» BRIEF: Retype every entry below without pictures.

» DATA FOR ANALYSIS:
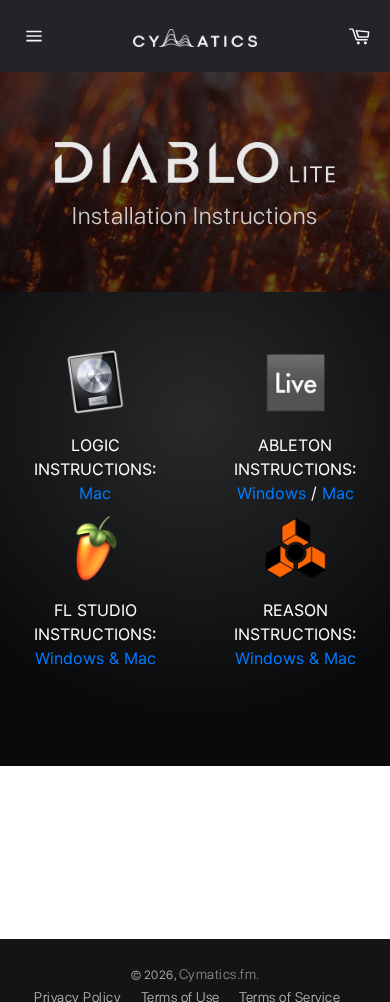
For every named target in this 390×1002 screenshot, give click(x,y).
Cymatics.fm (218, 974)
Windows (271, 493)
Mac (95, 493)
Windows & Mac (95, 658)
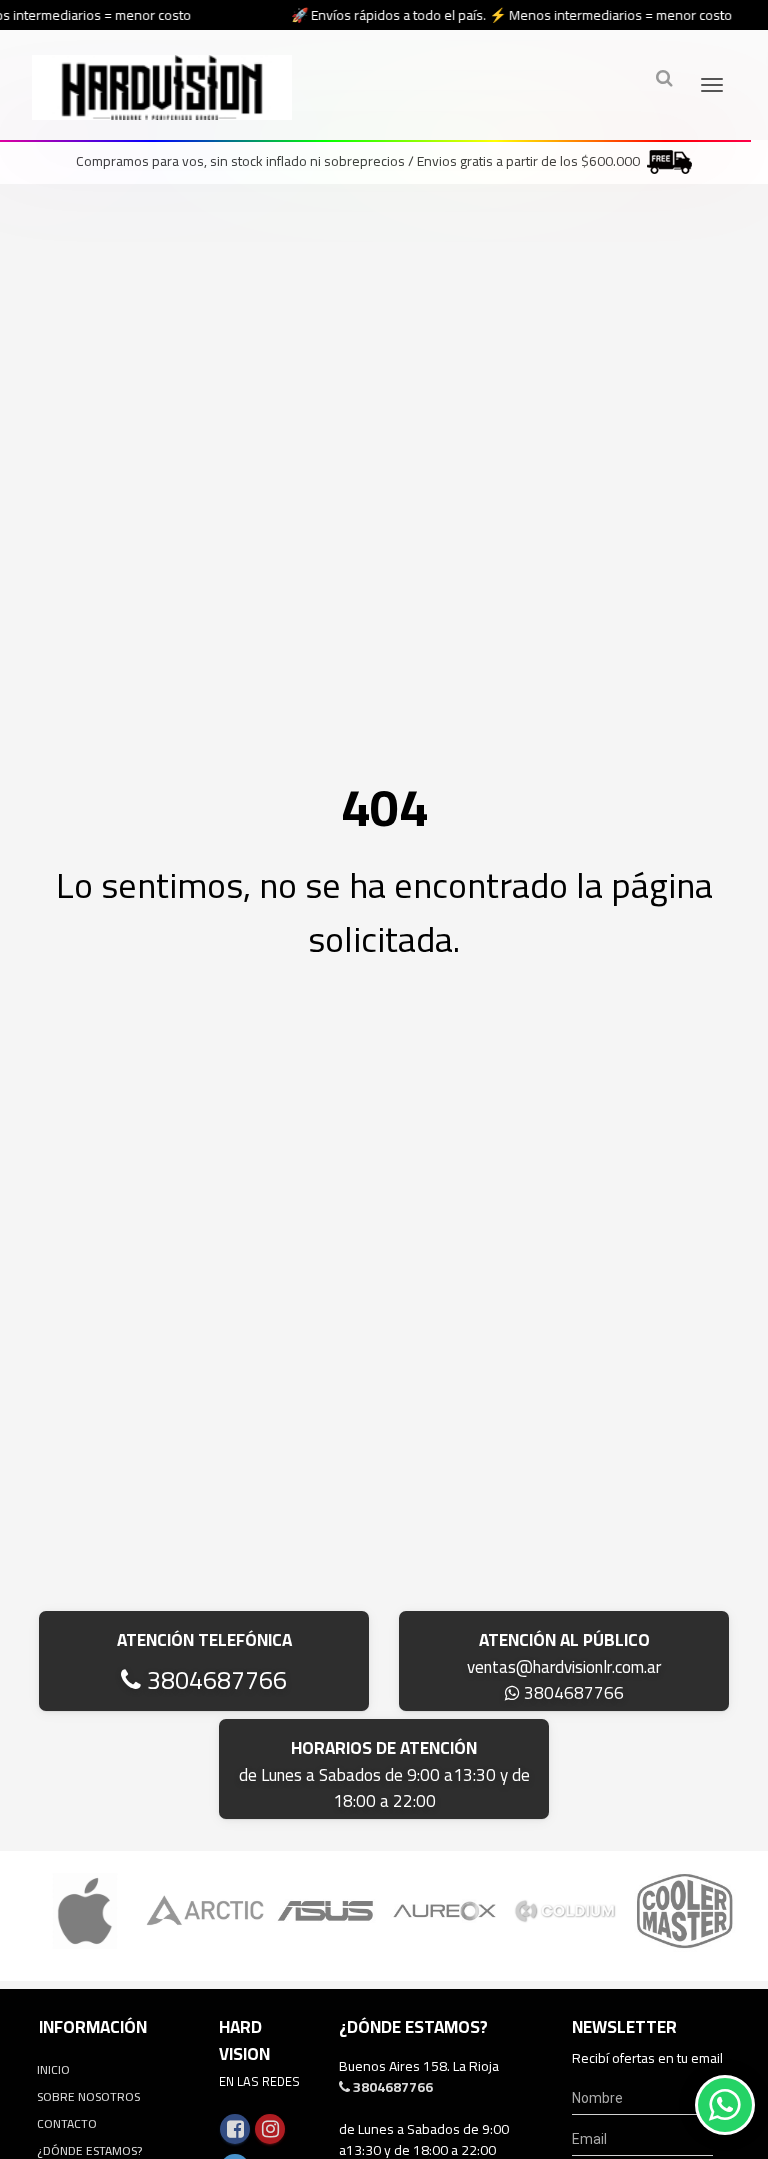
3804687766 (214, 1679)
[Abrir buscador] (664, 77)
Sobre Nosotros (88, 2096)
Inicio (53, 2069)
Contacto (67, 2123)
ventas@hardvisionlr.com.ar (564, 1667)
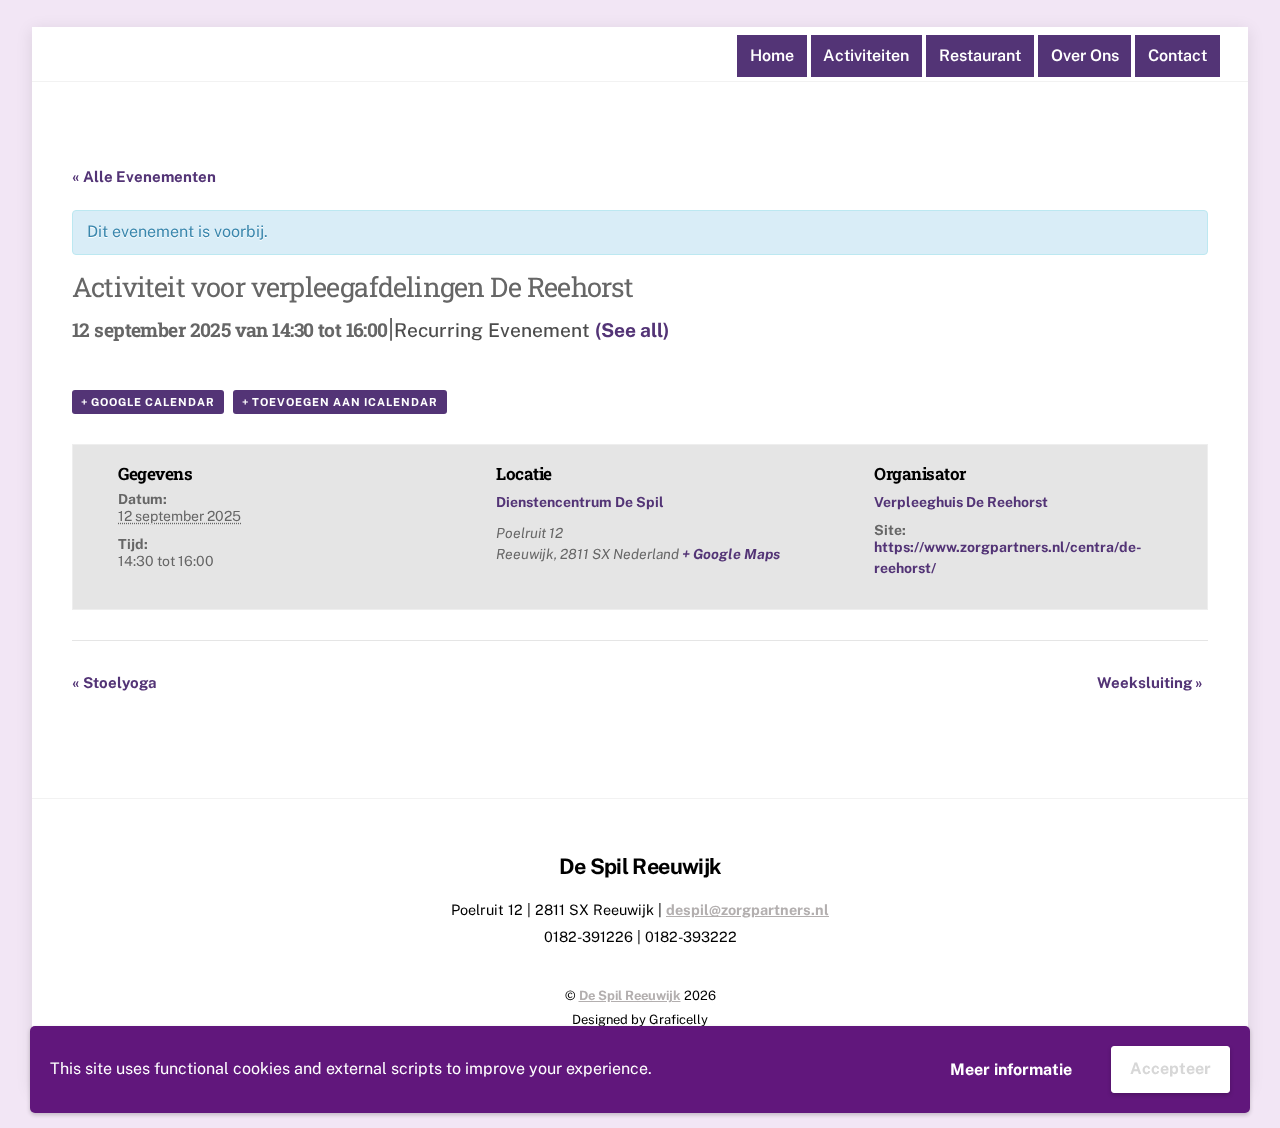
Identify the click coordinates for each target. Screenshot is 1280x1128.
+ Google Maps (731, 554)
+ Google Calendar (148, 402)
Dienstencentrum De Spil (580, 502)
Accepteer (1170, 1068)
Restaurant (980, 55)
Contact (1177, 55)
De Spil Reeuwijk (630, 995)
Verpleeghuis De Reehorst (961, 502)
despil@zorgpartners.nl (747, 909)
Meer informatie (1011, 1069)
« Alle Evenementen (144, 176)
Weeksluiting (1150, 682)
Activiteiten (866, 55)
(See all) (632, 330)
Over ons (1085, 55)
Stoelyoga (114, 682)
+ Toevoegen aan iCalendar (340, 402)
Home (772, 55)
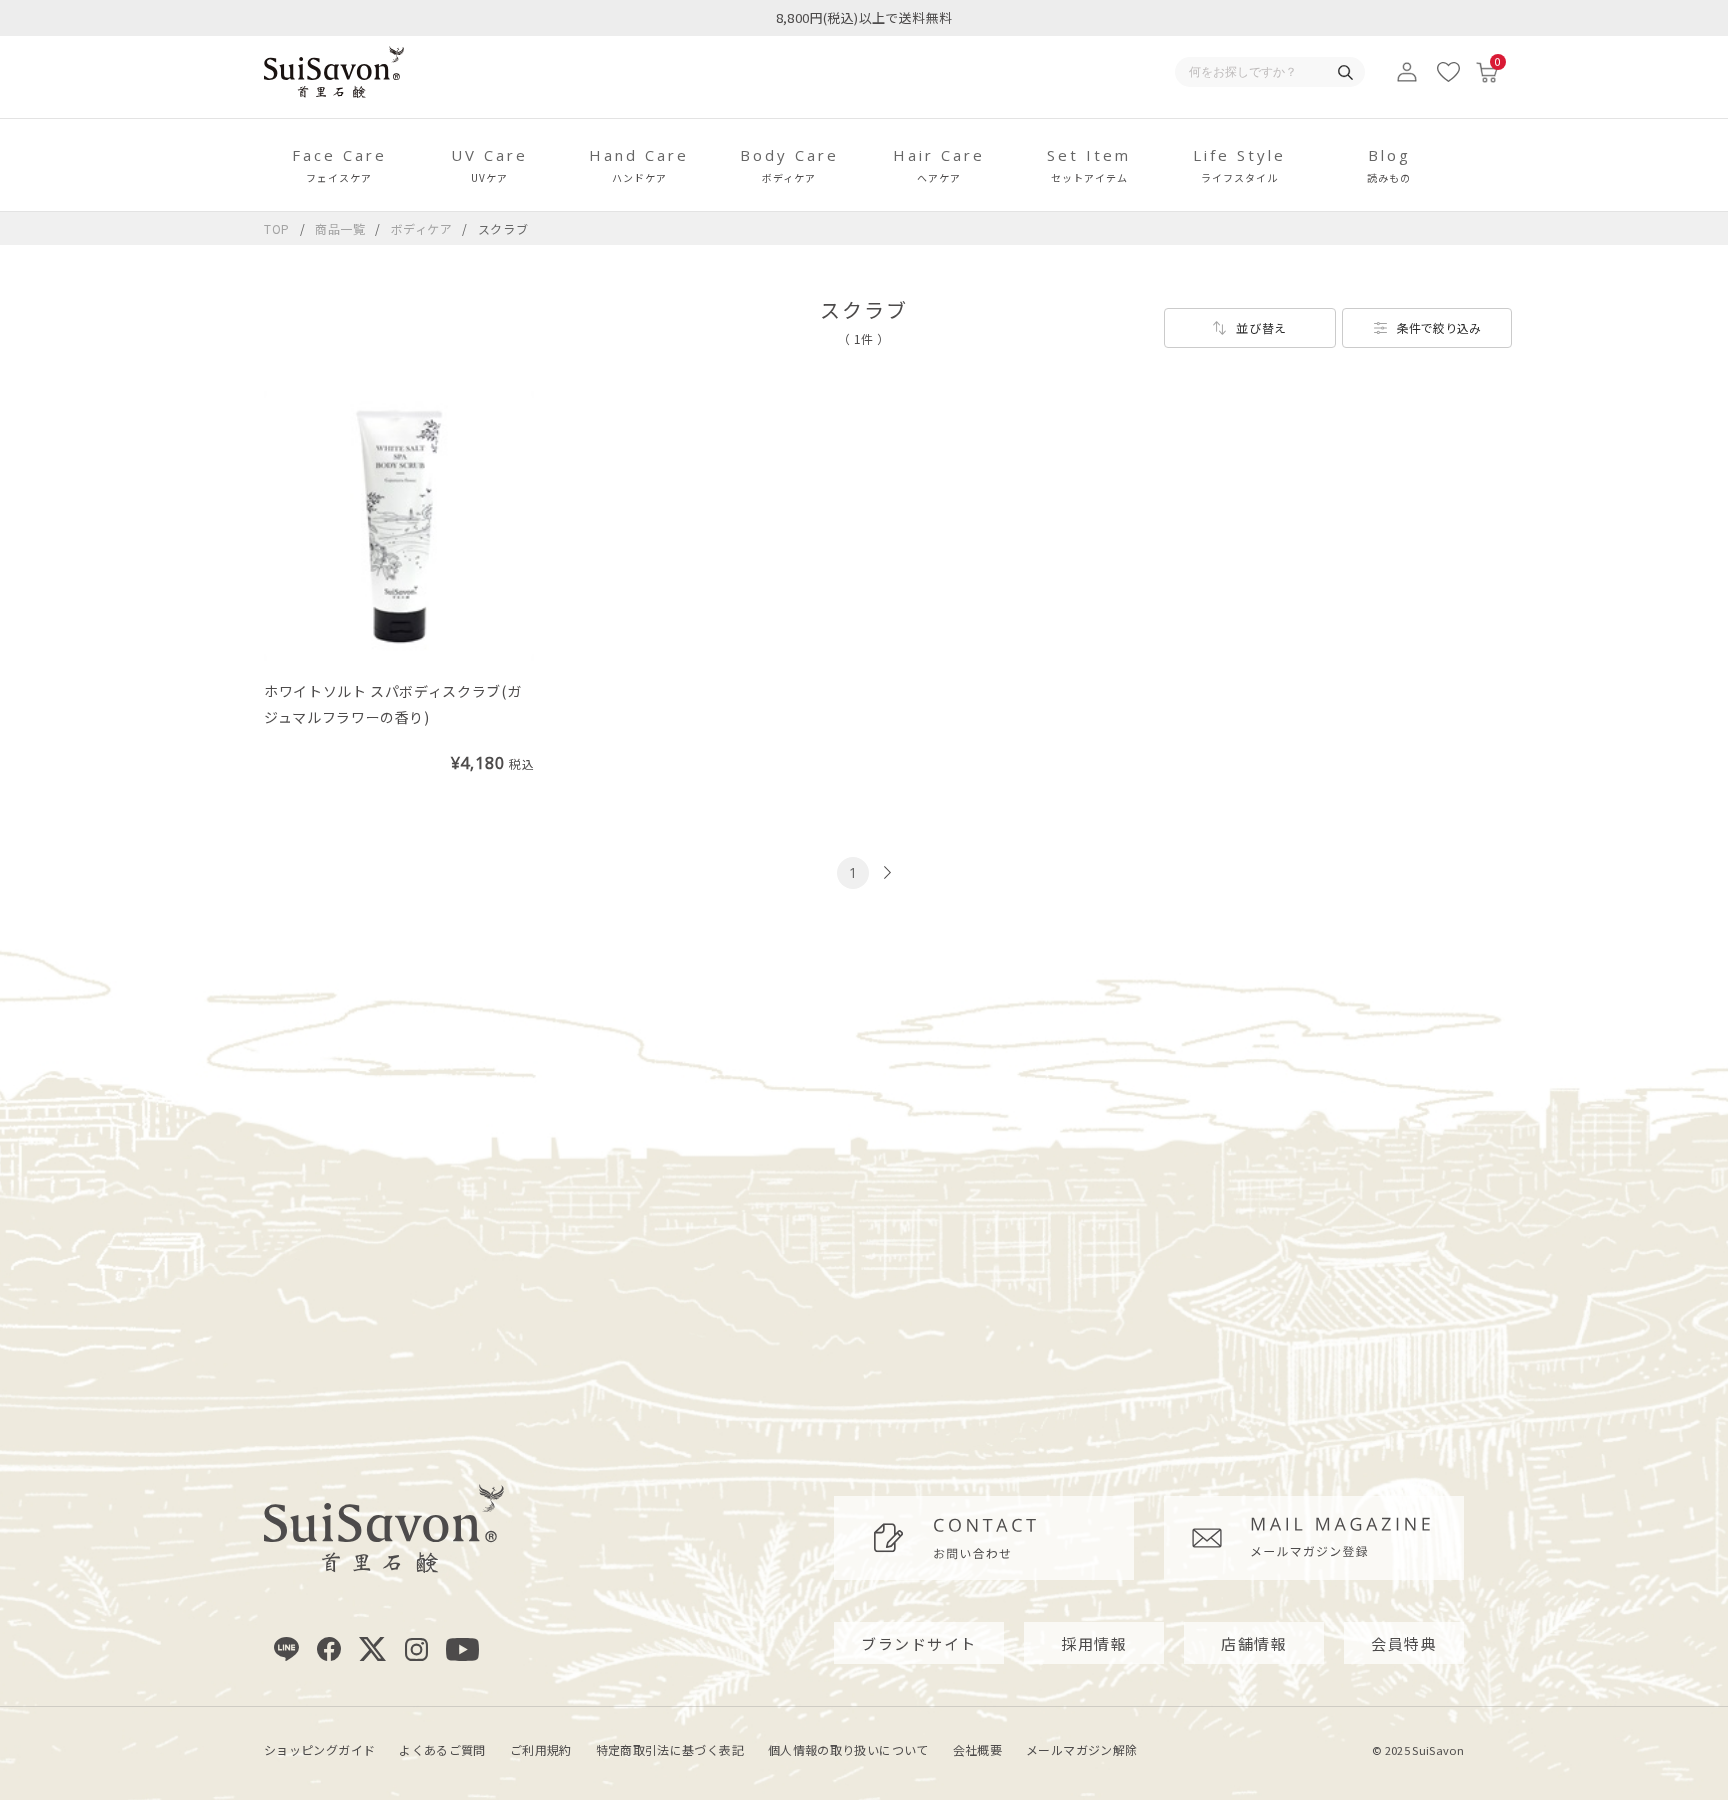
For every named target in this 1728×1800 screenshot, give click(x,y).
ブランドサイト (919, 1643)
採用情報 (1094, 1643)
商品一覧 (340, 228)
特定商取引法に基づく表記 (670, 1749)
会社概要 (977, 1749)
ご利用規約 (541, 1749)
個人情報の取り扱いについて (848, 1749)
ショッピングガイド (319, 1749)
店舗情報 (1254, 1643)
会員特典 (1404, 1643)
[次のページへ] (885, 872)
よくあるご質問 (442, 1749)
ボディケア (424, 228)
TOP (277, 228)
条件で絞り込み (1439, 327)
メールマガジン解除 (1081, 1749)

» FINISHED TASK:
For every named target in this 390×1002 screenshot, give click(x,y).
Cymatics.fm (218, 974)
Windows (271, 493)
Mac (95, 493)
Windows & Mac (95, 658)
3804687766 (214, 1679)
[Abrir buscador] (664, 77)
Sobre Nosotros (88, 2096)
Inicio (53, 2069)
Contacto (67, 2123)
ventas@hardvisionlr.com.ar (564, 1667)
Identify the click coordinates for each target. Screenshot is 1280x1128.
+ Google Maps (731, 554)
+ Google Calendar (148, 402)
Dienstencentrum De Spil (580, 502)
Accepteer (1170, 1068)
Restaurant (980, 55)
Contact (1177, 55)
De Spil Reeuwijk (630, 995)
Verpleeghuis De Reehorst (961, 502)
despil@zorgpartners.nl (747, 909)
Meer informatie (1011, 1069)
« Alle Evenementen (144, 176)
Weeksluiting (1150, 682)
Activiteiten (866, 55)
(See all) (632, 330)
Over ons (1085, 55)
Stoelyoga (114, 682)
+ Toevoegen aan iCalendar (340, 402)
Home (772, 55)
For every named target in this 1728×1800 screenshot, give click(x,y).
ブランドサイト (919, 1643)
採用情報 (1094, 1643)
商品一覧 (340, 228)
特定商取引法に基づく表記 (670, 1749)
会社概要 (977, 1749)
ご利用規約 (541, 1749)
個人情報の取り扱いについて (848, 1749)
ショッピングガイド (319, 1749)
店舗情報 (1254, 1643)
会員特典 (1404, 1643)
[次のページへ] (885, 872)
よくあるご質問 (442, 1749)
ボディケア (424, 228)
TOP (277, 228)
条件で絞り込み (1439, 327)
メールマガジン解除 (1081, 1749)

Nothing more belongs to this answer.